The On-Call Prep Checklist Before Shift
5-minute prep before going on-call. The checklist that loads context.
Pre-shift review (5 minutes)
Active incidents in flight. Read the incident channels; understand current state. Don't inherit blind.
Recent deploys in the last 4 hours. Most pages tie to recent changes; knowing what shipped lets you correlate fast.
Open alerts that haven't fired but are in 'warning' state. Often these become real pages during your shift.
Acknowledge with the outgoing on-call
Synchronous handoff in chat. 'I'm up to speed on these incidents and recent deploys. Taking over.'
Outgoing on-call confirms acknowledgement. Until then, they are responsible.

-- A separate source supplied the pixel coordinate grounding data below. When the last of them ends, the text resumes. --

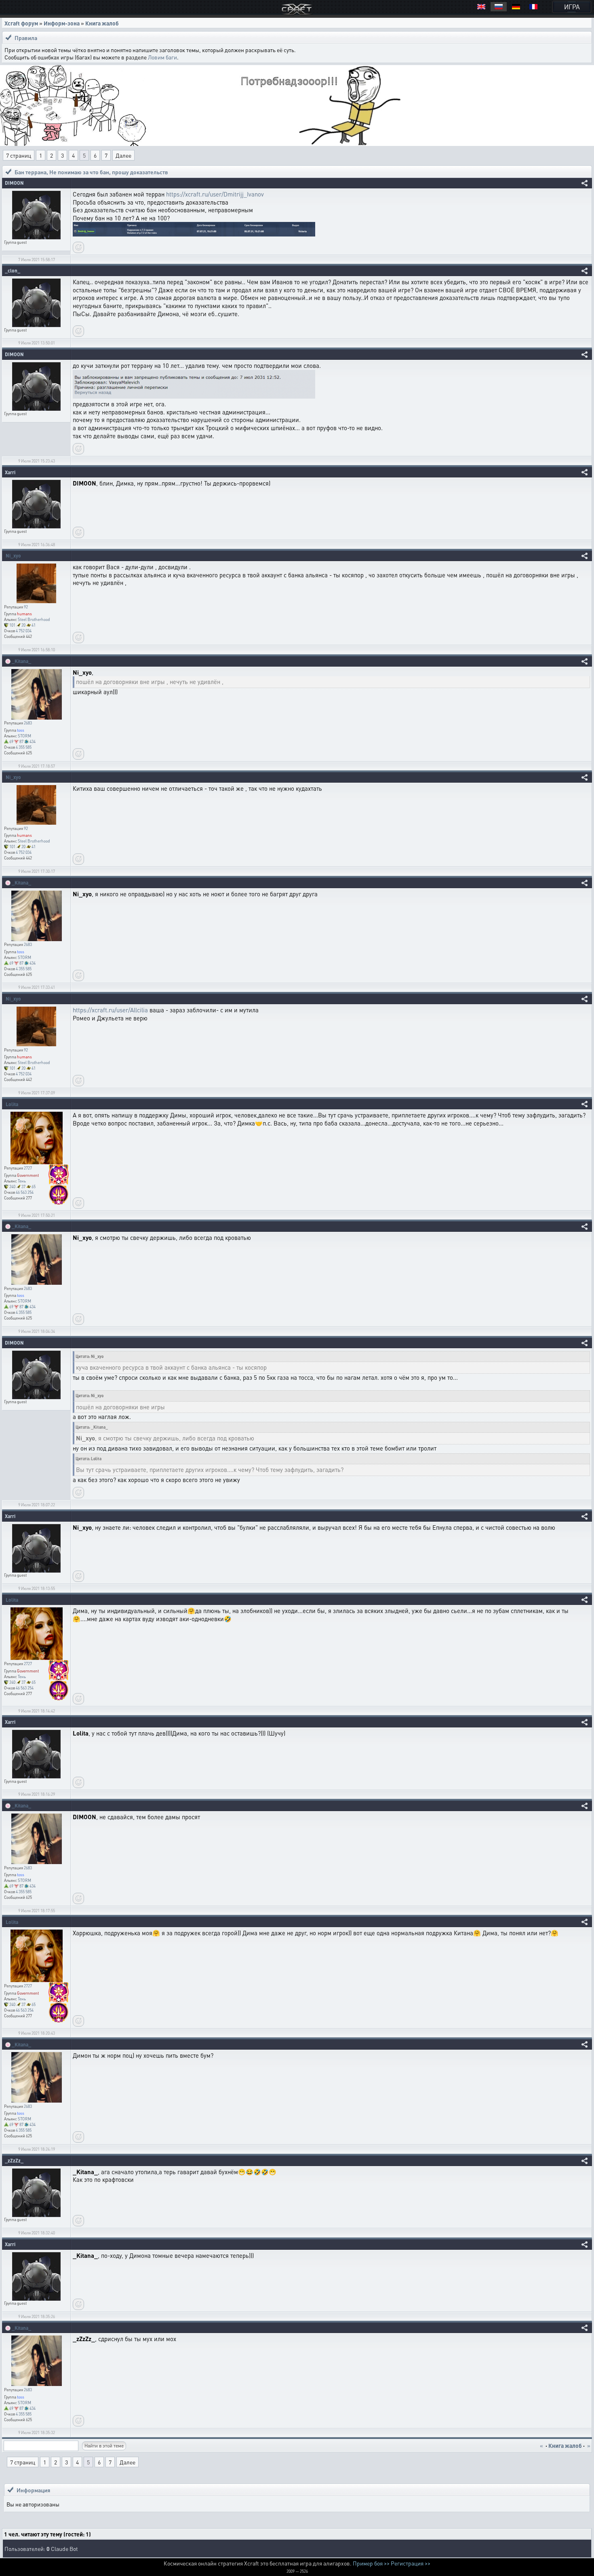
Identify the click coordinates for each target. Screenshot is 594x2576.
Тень (22, 1180)
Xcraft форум (21, 23)
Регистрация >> (410, 2563)
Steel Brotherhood (34, 619)
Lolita (12, 1104)
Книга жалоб (102, 23)
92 (26, 606)
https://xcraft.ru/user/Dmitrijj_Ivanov (215, 194)
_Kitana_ (21, 661)
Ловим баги (162, 57)
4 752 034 (24, 630)
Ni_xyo (13, 556)
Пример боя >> (371, 2563)
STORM (24, 735)
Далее (123, 155)
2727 (28, 1168)
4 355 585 (24, 747)
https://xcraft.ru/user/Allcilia (110, 1010)
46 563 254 (25, 1192)
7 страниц (18, 155)
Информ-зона (62, 23)
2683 (28, 722)
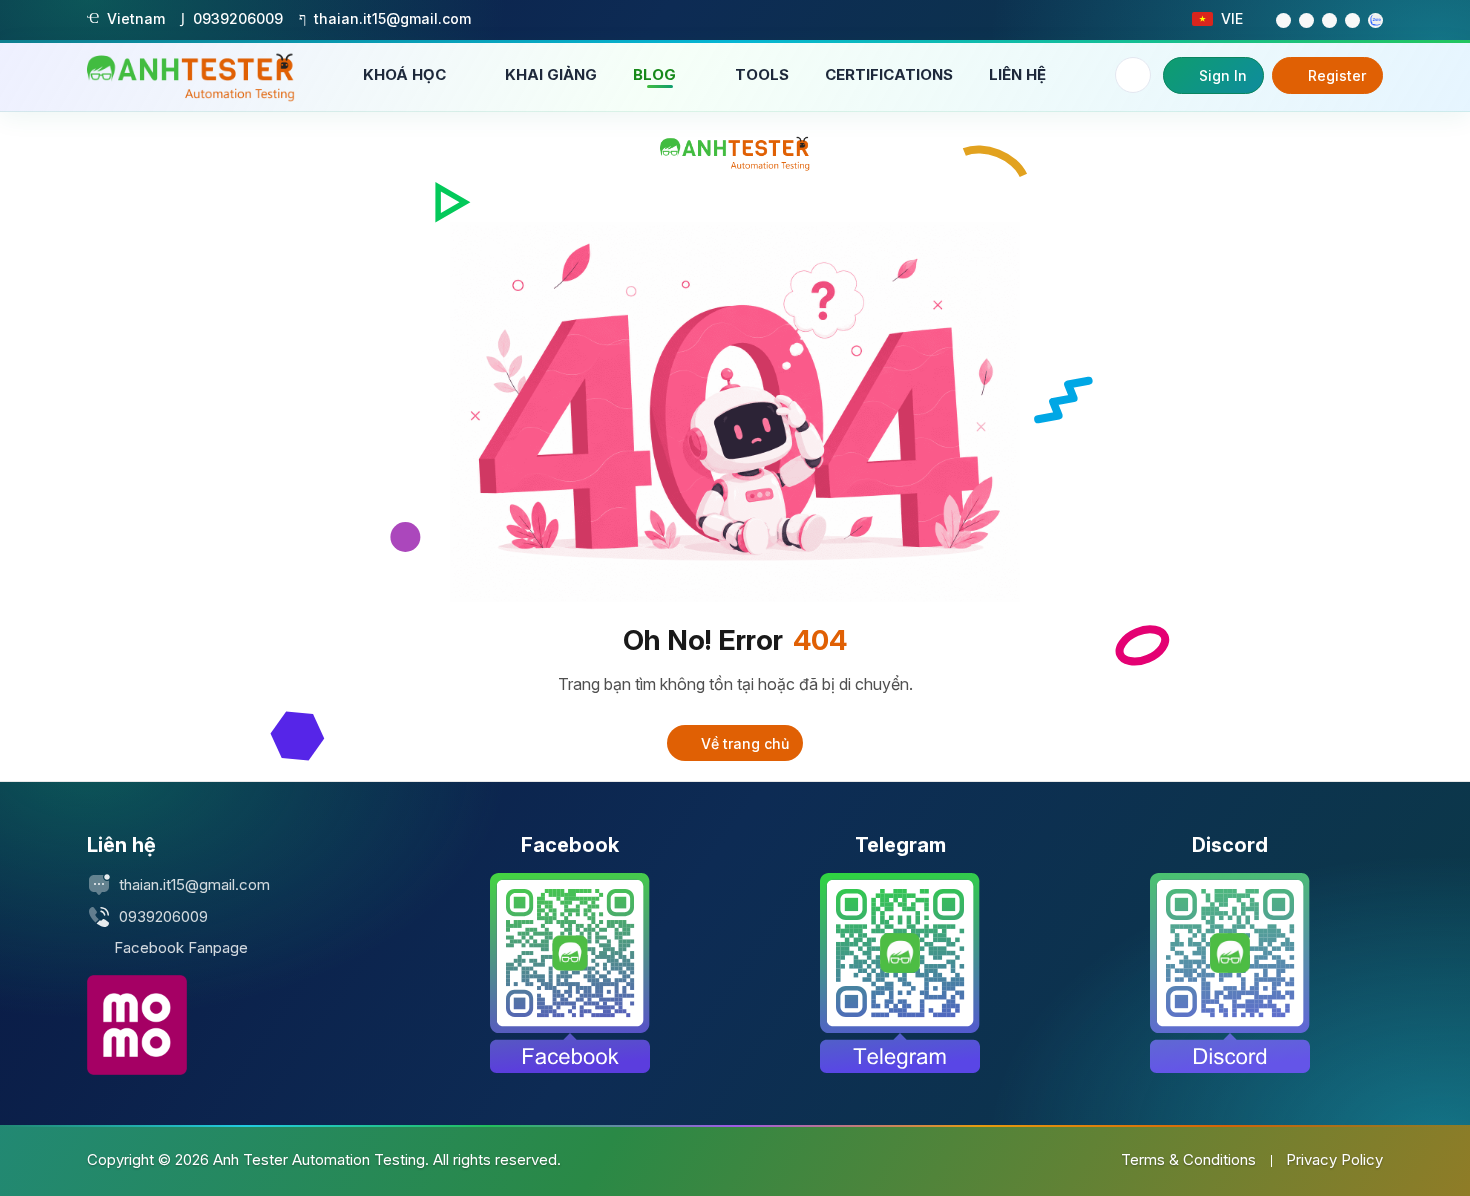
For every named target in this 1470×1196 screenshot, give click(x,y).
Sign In (1223, 75)
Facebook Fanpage (181, 947)
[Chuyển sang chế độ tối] (1133, 75)
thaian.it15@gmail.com (194, 884)
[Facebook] (570, 973)
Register (1337, 75)
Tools (762, 74)
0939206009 (163, 916)
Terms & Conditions (1188, 1159)
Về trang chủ (743, 743)
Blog (656, 74)
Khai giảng (551, 74)
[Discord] (1230, 973)
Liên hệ (1017, 74)
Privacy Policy (1334, 1159)
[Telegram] (900, 973)
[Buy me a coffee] (137, 1025)
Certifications (889, 74)
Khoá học (406, 74)
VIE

Five-minute conversation if anything is weird. Recent flapping alerts; pending changes; stakeholder concerns. Tribal knowledge transfers verbally.
Tools loaded and tested
Pager app open and notifications enabled. Phone DND off for the on-call number. Test with a synthetic page if uncertain.
Dashboards bookmarked. Service health, deploy log, on-call context dashboard. One click from page to context.
Permissions tested. Can you actually run the runbook commands? Test in non-prod or with a dry-run before the real incident.
Personal readiness
Home network and laptop charged. Backup hotspot available if home wifi is flaky.
Calendar cleared of non-essential meetings during your shift. On-call is the priority; other commitments aren't.
Family informed. They know you're on-call; the pager may go off at 3 AM.
Outgoing actions
When your shift ends, do the same checklist for the incoming on-call. Pay forward the discipline.
Document anything weird that happened during your shift. The next on-call benefits from context they didn't observe.
Update runbooks where you wished they had been clearer. The compounding effect makes the next shift easier.